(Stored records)

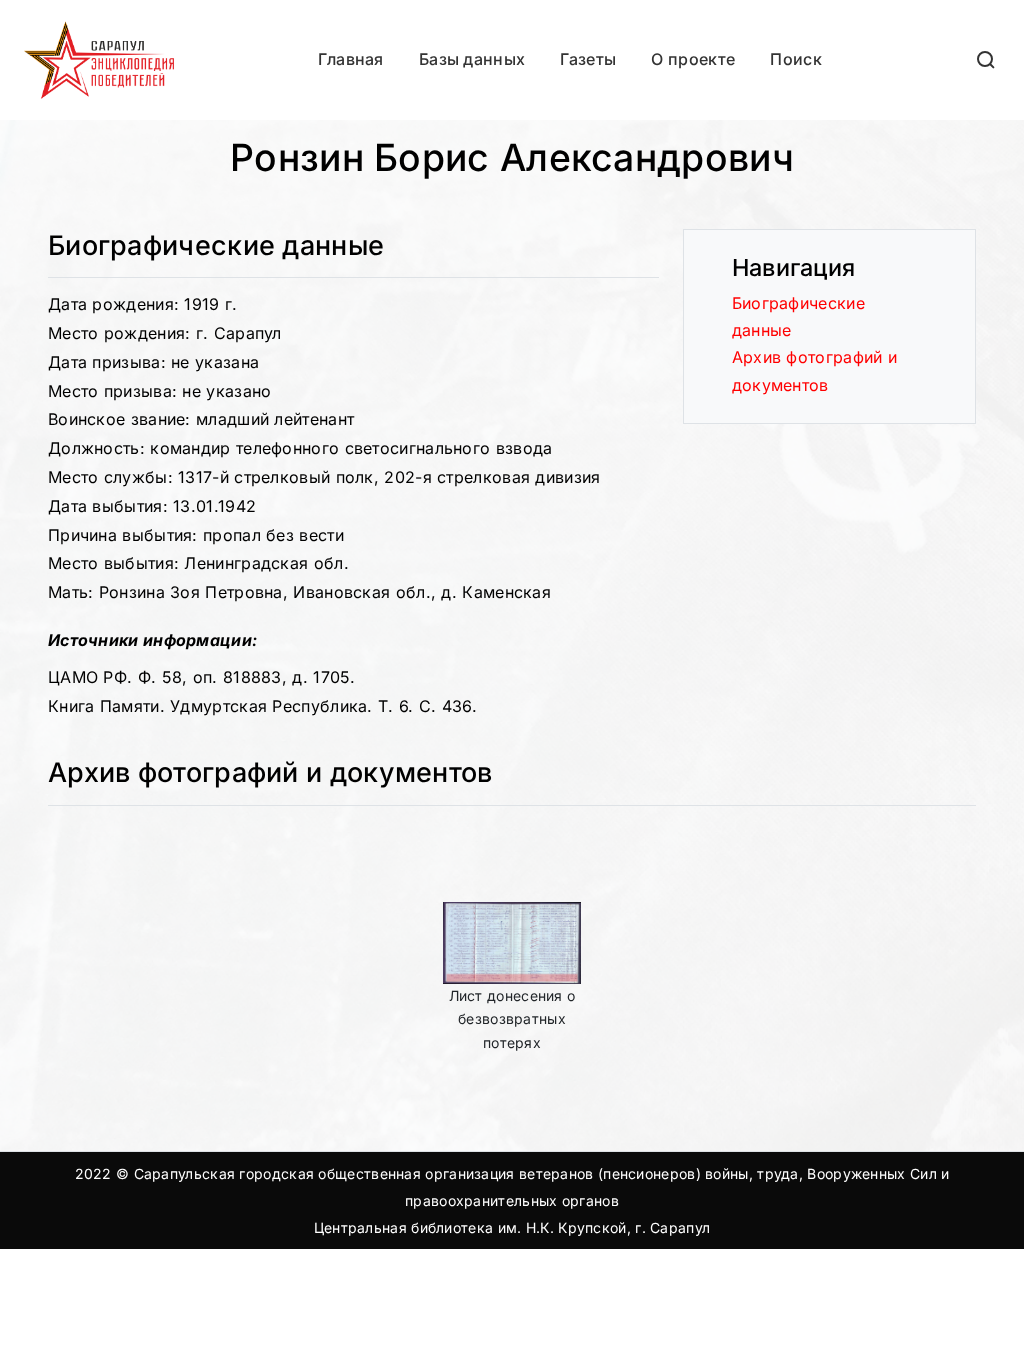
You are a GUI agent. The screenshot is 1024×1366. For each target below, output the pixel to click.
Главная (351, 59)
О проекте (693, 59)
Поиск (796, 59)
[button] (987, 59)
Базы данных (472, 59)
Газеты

*TASK TO COMPLETE*: Each line above should be set down exactly as written, with pictures excluded.

*OUTPUT*:
You are a GUI agent. The screenshot is 1024×1366. For each target below, output the pixel to click.
Главная (351, 59)
О проекте (693, 59)
Поиск (796, 59)
[button] (987, 59)
Базы данных (472, 59)
Газеты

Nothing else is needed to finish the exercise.